Le débat provoqué par les thèses de Mlynárik a profité à la recherche sur les relations tchéco-allemandes. Certaines études significatives naissent à cette période : celles de Křen (qui se consacre entièrement à l’histoire de ces rapports depuis le XIXe siècle) et de Kural (qui étudie ces rapports sous la première République, puis le Protectorat). Tous deux cherchent à reconstituer une chaîne de causalités pour expliquer comment Allemands et Tchèques sont passés d’une coexistence pacifique au conflit ouvert, avec pour conséquence la guerre et l’expulsion. À la même époque, le discours national est en profonde mutation en RFA, en quête d’une « normalité » historique. Le récit qu’ils élaborent va dans le sens d’une « normalisation » des liens avec l’Allemagne, que les dirigeants communistes appellent alors de plus en plus nettement de leurs vœux. Bien que signataires de la Charte 77, ces deux auteurs sont alors autorisés à accepter l’invitation de l’université de Brême en 1983-1984. Mlynárik ne jouit pas des mêmes faveurs. Lorsqu’il se rend en Allemagne fédérale, en 1982, c’est au terme d’une garde à vue de treize mois, accusé de diffuser de la littérature interdite. À l’issue de son procès, les autorités du régime de Husák lui donnèrent le choix de rester en prison ou de s’exiler.

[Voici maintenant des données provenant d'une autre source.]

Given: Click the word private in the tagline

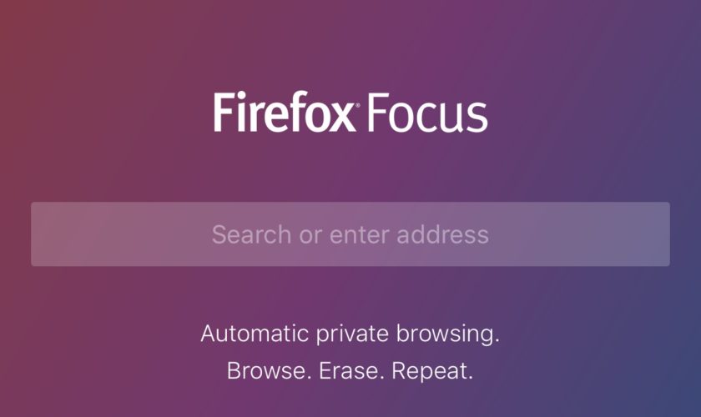Looking at the screenshot, I should tap(352, 335).
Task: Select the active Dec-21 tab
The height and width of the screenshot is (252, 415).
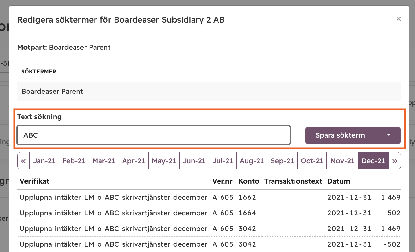Action: (373, 161)
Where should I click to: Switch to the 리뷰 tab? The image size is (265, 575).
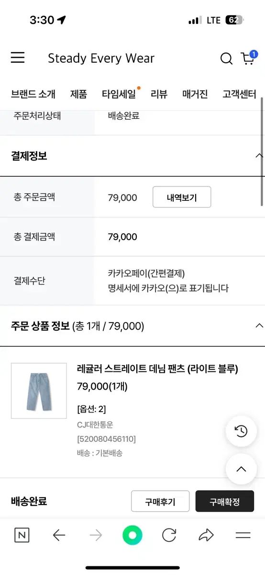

S’il est vrai que les années 1980 ont constitué une étape décisive dans la prise de conscience de la nécessité d’écrire l’histoire du transfert et que l’esprit dissident a joué ici un rôle primordial, la dynamique née à cette époque va dans des sens différents, selon des traditions et des projets politiques différents. L’après 1989 apporta des conditions nouvelles qui transformeront radicalement ce champ de recherche.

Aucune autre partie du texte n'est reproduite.